Okay. Lemme start off by admitting this: as a working woman, I am periodically driven by desperation to eat something other than organic rainbows and the pearlescent farts of celebrities for lunch. Sometimes, my lunch item has to be stuck in the Box of Horror, known to the less enlightened and economically ungifted among us as ‘the microwave’. Sometimes, I don’t HAVE fifteen minutes in the morning to pack a salad in a goddamn mason jar. Sometimes, I care less about whether what I’m eating is raw, vegan, and full of the proper vitamins and more about ohmiGAWD I’m hungry, PLEASE vast world of comestibles provide me with something I can cram in my flabby maw.
This, I suppose, is how we wound up in possession of this particular item:
“Oh, shit,” you say, turning your head sideways to follow the Piza-like leaning of the toppings. “What IS that?”
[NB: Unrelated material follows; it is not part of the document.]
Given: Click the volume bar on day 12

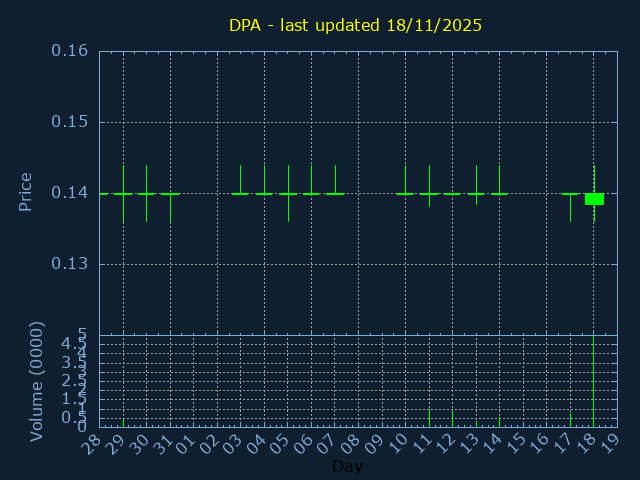Looking at the screenshot, I should coord(452,418).
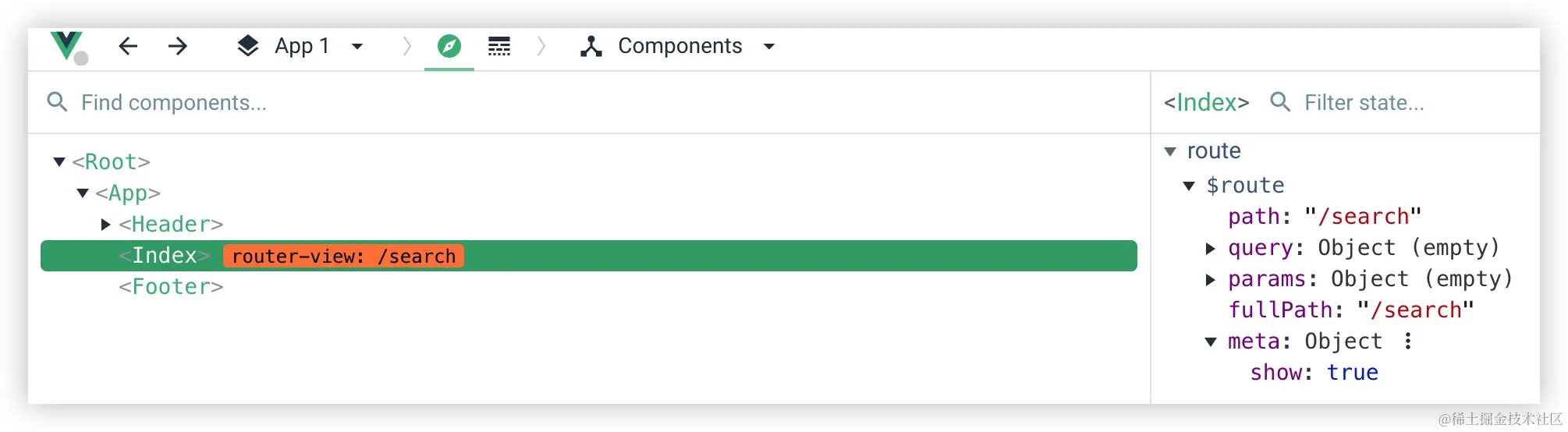1568x432 pixels.
Task: Click the Find components search field
Action: tap(546, 102)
The answer, my dear, is DEFINITELY not pizza. We shall, in fact, ITEMIZE the ways in which this particular pizzoid object has disappointed me.
1) Veggie pizza is simple, right? Crust, veggies, cheese, and sauce. I ask you where in this equation–WHERE, dammit–is the nameless brown sludge located on the top of VitaPizza. Nowhere in the ingredient list did I find ‘semiliquid shit on a shingle’. Nor ‘sinus infection rhinoceros snot’. Nor–and this was my last hope– ‘Taco Tuesday afterwards, on Thursday.’
Instead, there is a frightening claim to ‘meatless pepperoni’. “Oh,” you say, understanding in one phrase what it took me a taste to assimilate. “So, basically, the contents of Hitler’s chamberpot.”
2) The ‘crust’. I see you, cardboard. You aren’t fooling me.
3) See those three black dots, located roughly at the VitaPissoff epicentre? Those are the mushrooms. I repeat: THOSE. ARE MUSHROOMS.
And you though mushrooms were roughly hemispherical in shape. Pffft. Did you also think they tasted like something? Silly rabbit.
I honestly would have rather mixed ground glass and sawdust up with a shot of Everclear. At least then I would’ve been drinking. However, the image of bright and cheerful veggie pizza (along, yes, with the promise of ‘only 220 calories!’) on the box swayed me. I don’t have high expectations of microwave pizza–this ain’t my first rodeo–but this failed to meet even my ‘something I can gnaw on to keep from starving’ standards.
Dammit, Vitalicious. Your VitaTops are all right. Those I can get behind. This mess…this…Faustian deal with the devil. I’ll only be getting behind it if I have a loaded shotgun and I can pass it off as self defense.